>>>>

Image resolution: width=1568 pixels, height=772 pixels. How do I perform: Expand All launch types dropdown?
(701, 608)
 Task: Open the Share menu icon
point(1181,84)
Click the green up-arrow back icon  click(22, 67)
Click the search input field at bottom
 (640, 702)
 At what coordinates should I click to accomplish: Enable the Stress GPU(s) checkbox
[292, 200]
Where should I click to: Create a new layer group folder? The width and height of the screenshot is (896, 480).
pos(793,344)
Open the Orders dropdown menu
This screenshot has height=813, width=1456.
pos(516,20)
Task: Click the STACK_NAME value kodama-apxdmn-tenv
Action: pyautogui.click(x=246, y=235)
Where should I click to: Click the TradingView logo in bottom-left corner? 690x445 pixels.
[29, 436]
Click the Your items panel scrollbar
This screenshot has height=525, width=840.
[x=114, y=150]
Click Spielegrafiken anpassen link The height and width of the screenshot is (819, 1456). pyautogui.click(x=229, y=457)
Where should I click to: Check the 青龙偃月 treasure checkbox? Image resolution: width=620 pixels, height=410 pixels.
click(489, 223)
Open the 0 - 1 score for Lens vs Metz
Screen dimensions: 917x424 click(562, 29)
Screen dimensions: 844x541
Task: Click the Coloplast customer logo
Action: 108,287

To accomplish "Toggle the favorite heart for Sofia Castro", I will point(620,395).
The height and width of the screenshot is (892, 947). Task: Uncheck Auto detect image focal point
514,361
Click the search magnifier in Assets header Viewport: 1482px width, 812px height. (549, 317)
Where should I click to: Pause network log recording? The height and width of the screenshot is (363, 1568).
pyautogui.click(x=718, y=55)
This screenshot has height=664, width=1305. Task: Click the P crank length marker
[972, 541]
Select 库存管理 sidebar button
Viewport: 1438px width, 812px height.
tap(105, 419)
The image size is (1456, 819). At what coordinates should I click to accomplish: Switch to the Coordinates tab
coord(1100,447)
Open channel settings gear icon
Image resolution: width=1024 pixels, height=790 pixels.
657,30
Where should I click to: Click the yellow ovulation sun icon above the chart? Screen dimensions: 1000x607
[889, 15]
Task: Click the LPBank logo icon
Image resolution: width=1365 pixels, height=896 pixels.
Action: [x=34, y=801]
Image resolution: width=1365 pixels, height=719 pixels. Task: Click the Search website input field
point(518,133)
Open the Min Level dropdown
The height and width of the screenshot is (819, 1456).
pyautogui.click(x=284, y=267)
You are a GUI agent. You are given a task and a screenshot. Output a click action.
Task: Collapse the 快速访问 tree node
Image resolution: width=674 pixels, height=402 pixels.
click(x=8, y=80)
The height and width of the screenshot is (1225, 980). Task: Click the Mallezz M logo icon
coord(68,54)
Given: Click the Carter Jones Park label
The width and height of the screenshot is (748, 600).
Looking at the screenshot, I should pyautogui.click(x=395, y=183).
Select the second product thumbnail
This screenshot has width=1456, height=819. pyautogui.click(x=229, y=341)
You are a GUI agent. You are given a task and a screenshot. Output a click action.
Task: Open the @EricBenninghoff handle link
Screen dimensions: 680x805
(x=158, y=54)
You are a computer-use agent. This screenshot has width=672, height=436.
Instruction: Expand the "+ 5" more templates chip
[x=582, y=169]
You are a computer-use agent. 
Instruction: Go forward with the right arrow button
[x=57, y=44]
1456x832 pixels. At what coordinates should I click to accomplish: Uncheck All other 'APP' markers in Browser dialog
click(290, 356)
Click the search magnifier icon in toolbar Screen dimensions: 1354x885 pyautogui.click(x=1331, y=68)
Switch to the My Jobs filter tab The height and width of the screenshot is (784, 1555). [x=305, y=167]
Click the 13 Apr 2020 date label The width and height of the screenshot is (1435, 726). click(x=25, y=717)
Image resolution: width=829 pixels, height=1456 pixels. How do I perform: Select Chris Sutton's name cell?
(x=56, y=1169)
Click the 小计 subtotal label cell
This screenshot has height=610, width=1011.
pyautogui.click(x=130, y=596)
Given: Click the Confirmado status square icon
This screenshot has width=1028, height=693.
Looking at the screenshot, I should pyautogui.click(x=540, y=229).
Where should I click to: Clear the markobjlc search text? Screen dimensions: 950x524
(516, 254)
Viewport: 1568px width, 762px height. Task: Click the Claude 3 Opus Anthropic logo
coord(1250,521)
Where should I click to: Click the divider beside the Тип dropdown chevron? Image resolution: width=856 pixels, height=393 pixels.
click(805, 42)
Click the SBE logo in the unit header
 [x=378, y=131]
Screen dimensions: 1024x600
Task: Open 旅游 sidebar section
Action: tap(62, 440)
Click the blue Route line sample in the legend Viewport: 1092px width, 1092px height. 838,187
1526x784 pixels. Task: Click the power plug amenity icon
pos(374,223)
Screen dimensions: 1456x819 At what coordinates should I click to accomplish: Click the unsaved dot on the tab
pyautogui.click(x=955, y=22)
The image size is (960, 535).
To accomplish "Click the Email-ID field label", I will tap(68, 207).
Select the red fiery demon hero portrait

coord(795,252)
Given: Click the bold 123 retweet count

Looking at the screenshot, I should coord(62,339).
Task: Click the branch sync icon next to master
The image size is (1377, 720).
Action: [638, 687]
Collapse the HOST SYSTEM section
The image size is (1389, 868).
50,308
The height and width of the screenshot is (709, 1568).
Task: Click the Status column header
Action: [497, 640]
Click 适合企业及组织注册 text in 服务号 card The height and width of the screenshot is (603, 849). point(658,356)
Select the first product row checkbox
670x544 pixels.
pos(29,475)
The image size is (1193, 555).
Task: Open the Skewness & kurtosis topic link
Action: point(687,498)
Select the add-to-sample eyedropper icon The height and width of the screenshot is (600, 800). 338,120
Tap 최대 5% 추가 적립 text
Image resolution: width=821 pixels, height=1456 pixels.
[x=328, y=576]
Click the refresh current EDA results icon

<<<<

* PROBLEM REQUIREMENTS: Quote all of the records above word for word, from the first line to the last.

* WRITTEN SOLUTION:
Image resolution: width=1568 pixels, height=772 pixels. How do I perform: Expand All launch types dropdown?
(701, 608)
 Task: Open the Share menu icon
point(1181,84)
Click the green up-arrow back icon  click(22, 67)
Click the search input field at bottom
 (640, 702)
 At what coordinates should I click to accomplish: Enable the Stress GPU(s) checkbox
[292, 200]
Where should I click to: Create a new layer group folder? The width and height of the screenshot is (896, 480).
pos(793,344)
Open the Orders dropdown menu
This screenshot has height=813, width=1456.
pos(516,20)
Task: Click the STACK_NAME value kodama-apxdmn-tenv
Action: pyautogui.click(x=246, y=235)
Where should I click to: Click the TradingView logo in bottom-left corner? 690x445 pixels.
[29, 436]
Click the Your items panel scrollbar
This screenshot has height=525, width=840.
[x=114, y=150]
Click Spielegrafiken anpassen link The height and width of the screenshot is (819, 1456). pyautogui.click(x=229, y=457)
Where should I click to: Check the 青龙偃月 treasure checkbox? Image resolution: width=620 pixels, height=410 pixels.
click(489, 223)
Open the 0 - 1 score for Lens vs Metz
Screen dimensions: 917x424 click(562, 29)
Screen dimensions: 844x541
Task: Click the Coloplast customer logo
Action: 108,287

To accomplish "Toggle the favorite heart for Sofia Castro", I will point(620,395).
The height and width of the screenshot is (892, 947). Task: Uncheck Auto detect image focal point
514,361
Click the search magnifier in Assets header Viewport: 1482px width, 812px height. (549, 317)
Where should I click to: Pause network log recording? The height and width of the screenshot is (363, 1568).
pyautogui.click(x=718, y=55)
This screenshot has height=664, width=1305. Task: Click the P crank length marker
[972, 541]
Select 库存管理 sidebar button
Viewport: 1438px width, 812px height.
tap(105, 419)
The image size is (1456, 819). At what coordinates should I click to accomplish: Switch to the Coordinates tab
coord(1100,447)
Open channel settings gear icon
Image resolution: width=1024 pixels, height=790 pixels.
657,30
Where should I click to: Click the yellow ovulation sun icon above the chart? Screen dimensions: 1000x607
[889, 15]
Task: Click the LPBank logo icon
Image resolution: width=1365 pixels, height=896 pixels.
Action: [x=34, y=801]
Image resolution: width=1365 pixels, height=719 pixels. Task: Click the Search website input field
point(518,133)
Open the Min Level dropdown
The height and width of the screenshot is (819, 1456).
pyautogui.click(x=284, y=267)
You are a GUI agent. You are given a task and a screenshot. Output a click action.
Task: Collapse the 快速访问 tree node
Image resolution: width=674 pixels, height=402 pixels.
click(x=8, y=80)
The height and width of the screenshot is (1225, 980). Task: Click the Mallezz M logo icon
coord(68,54)
Given: Click the Carter Jones Park label
The width and height of the screenshot is (748, 600).
Looking at the screenshot, I should pyautogui.click(x=395, y=183).
Select the second product thumbnail
This screenshot has width=1456, height=819. pyautogui.click(x=229, y=341)
You are a GUI agent. You are given a task and a screenshot. Output a click action.
Task: Open the @EricBenninghoff handle link
Screen dimensions: 680x805
(x=158, y=54)
You are a computer-use agent. This screenshot has width=672, height=436.
Instruction: Expand the "+ 5" more templates chip
[x=582, y=169]
You are a computer-use agent. 
Instruction: Go forward with the right arrow button
[x=57, y=44]
1456x832 pixels. At what coordinates should I click to accomplish: Uncheck All other 'APP' markers in Browser dialog
click(290, 356)
Click the search magnifier icon in toolbar Screen dimensions: 1354x885 pyautogui.click(x=1331, y=68)
Switch to the My Jobs filter tab The height and width of the screenshot is (784, 1555). [x=305, y=167]
Click the 13 Apr 2020 date label The width and height of the screenshot is (1435, 726). click(x=25, y=717)
Image resolution: width=829 pixels, height=1456 pixels. How do I perform: Select Chris Sutton's name cell?
(x=56, y=1169)
Click the 小计 subtotal label cell
This screenshot has height=610, width=1011.
pyautogui.click(x=130, y=596)
Given: Click the Confirmado status square icon
This screenshot has width=1028, height=693.
Looking at the screenshot, I should pyautogui.click(x=540, y=229).
Where should I click to: Clear the markobjlc search text? Screen dimensions: 950x524
(516, 254)
Viewport: 1568px width, 762px height. Task: Click the Claude 3 Opus Anthropic logo
coord(1250,521)
Where should I click to: Click the divider beside the Тип dropdown chevron? Image resolution: width=856 pixels, height=393 pixels.
click(805, 42)
Click the SBE logo in the unit header
 [x=378, y=131]
Screen dimensions: 1024x600
Task: Open 旅游 sidebar section
Action: tap(62, 440)
Click the blue Route line sample in the legend Viewport: 1092px width, 1092px height. 838,187
1526x784 pixels. Task: Click the power plug amenity icon
pos(374,223)
Screen dimensions: 1456x819 At what coordinates should I click to accomplish: Click the unsaved dot on the tab
pyautogui.click(x=955, y=22)
The image size is (960, 535).
To accomplish "Click the Email-ID field label", I will tap(68, 207).
Select the red fiery demon hero portrait

coord(795,252)
Given: Click the bold 123 retweet count

Looking at the screenshot, I should coord(62,339).
Task: Click the branch sync icon next to master
The image size is (1377, 720).
Action: [638, 687]
Collapse the HOST SYSTEM section
The image size is (1389, 868).
50,308
The height and width of the screenshot is (709, 1568).
Task: Click the Status column header
Action: [497, 640]
Click 适合企业及组织注册 text in 服务号 card The height and width of the screenshot is (603, 849). point(658,356)
Select the first product row checkbox
670x544 pixels.
pos(29,475)
The image size is (1193, 555).
Task: Open the Skewness & kurtosis topic link
Action: point(687,498)
Select the add-to-sample eyedropper icon The height and width of the screenshot is (600, 800). 338,120
Tap 최대 5% 추가 적립 text
Image resolution: width=821 pixels, height=1456 pixels.
[x=328, y=576]
Click the refresh current EDA results icon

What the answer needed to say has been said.